Load Data

Loading Data Basics#

If you just want to do the exercises, you don't need to do this! We provide all the datasets and workspaces as demo workspaces in the Studio GUI.

If you want to load your own data this page is for you.

You can easily also load unlabelled data as utterances from a txt file Or from one of the pre-built integrations.

If you want to upload your own labelled data manually you can also use a simple csv file, for unlabelled data this lets you preserve the conversational context and filter by date. for unlabelled data it lets you upload the intent they belong in.

What that doesn't give you access to is:

  • Detailed metadata present at the point of capture of the utterance
  • Preserve any tags an annotator may have provided in addition to the intent label
  • Annotate entities within intent spans

To do any of these outside a pre-built integration you'll need to use the HumanFirst JSON format.

If you'd like to do that, this is the place for you!

Helpful core doc references:

Loading data ,aximising the conversational context for annotators#

🦸 SuperPower Objectives :#

Part 1 - Technical#

  • Get helper files describing the JSON objects
  • Run an example producing the HumanFirst Academy ABCD May and June files

Part 2 - In the Studio - what does that let you do#

  • View all utterances within context of the conversation
  • Preserve important metadata already present in the data set that has come from our existing chat, nlu or bot system.
  • Filter based on that meta data
  • Tag the data on upload to make it easy to for particular cases the business may be interested in
  • Index the speakers in it to allow to zoom in on the first and second utterance for bootstrapping a bot
  • Or last client utterance for looking at fallbacks.
  • Split the data into a train and validate set by day/week/month

Loading Data with Metadata and Tags into Humanfirst

Instructions#

Acquiring and Running loading script examples#

We provide a humanfirst.py helper class which represents the objects in the HumanFirst JSON and examples of scripts to load data to HumanFirst in various ways.

  • Examples scripts are provided for running a python conversion of popular formats into the humanfirst json
  • They are kept in a this repository https://github.com/zia-ai/academy
  • It provides an ubuntu:focal based dockerfile to run the scripts
  • They should run fine on a linux python3 environment
  • If you are mac user it's reported that you can run the scripts direct if you wish but we don't test for this
  • We have made scripts run on Windows for clients but you will need to adjust the commands suitably for path names, ENV variables and other such windows things
  • Using the dockerfile and mounting your windows directory is much easier
  • For instructions see the README and the licence is in the repo.

General usage#

We don't provide the ABCD dataset direct, but do provider a downloader if you wish to use it.

./abcd_download.sh

Make sure your python venv setup, and then run the unlabelled script. You probably don't want to process all 10,000 convos to just get an example of how to load You can randomly sample a smaller number

source venv/bin/activate
python ./abcd_unlabelled.py --sample 100

Produces two unlabllelled data sets for May and June Go to data management in the left bar of the tool tool. Upload each file to a different dataset, so you can select one for initial creation and one for validation, or check the different coverage across months.
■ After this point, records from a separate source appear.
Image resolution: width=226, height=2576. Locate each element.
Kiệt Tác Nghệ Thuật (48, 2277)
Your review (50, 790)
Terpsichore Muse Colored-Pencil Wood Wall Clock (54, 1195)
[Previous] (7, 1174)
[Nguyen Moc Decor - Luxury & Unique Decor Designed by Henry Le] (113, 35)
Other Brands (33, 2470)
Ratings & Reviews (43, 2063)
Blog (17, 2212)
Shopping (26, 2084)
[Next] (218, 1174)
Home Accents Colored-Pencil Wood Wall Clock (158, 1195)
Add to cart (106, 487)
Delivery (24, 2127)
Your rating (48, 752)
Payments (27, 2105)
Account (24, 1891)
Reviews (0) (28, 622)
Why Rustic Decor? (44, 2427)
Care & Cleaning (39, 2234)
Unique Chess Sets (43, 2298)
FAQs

Importing a demo dataset for ABCD from demo workspaces for an exercise doesn't use up datapoints. These are created from the above files. But the system will treat any data you upload yourself as a new copy and so uploading these files again will use up some of your datapoint allowance.

If you previously had an older version of the academy alpha scripts, this used to produce a labelled file as well. With the split of metadata and tags this wasn't necessary to couple them. You can upload your labelled and labelled data entirely separately.

The repo contains examples of loading data from various NLU systems we don't have native integrations for at the moment.

But the best way to get started quickly on the ABCD data with a labelled set, is to use one of the academy demo workspaces.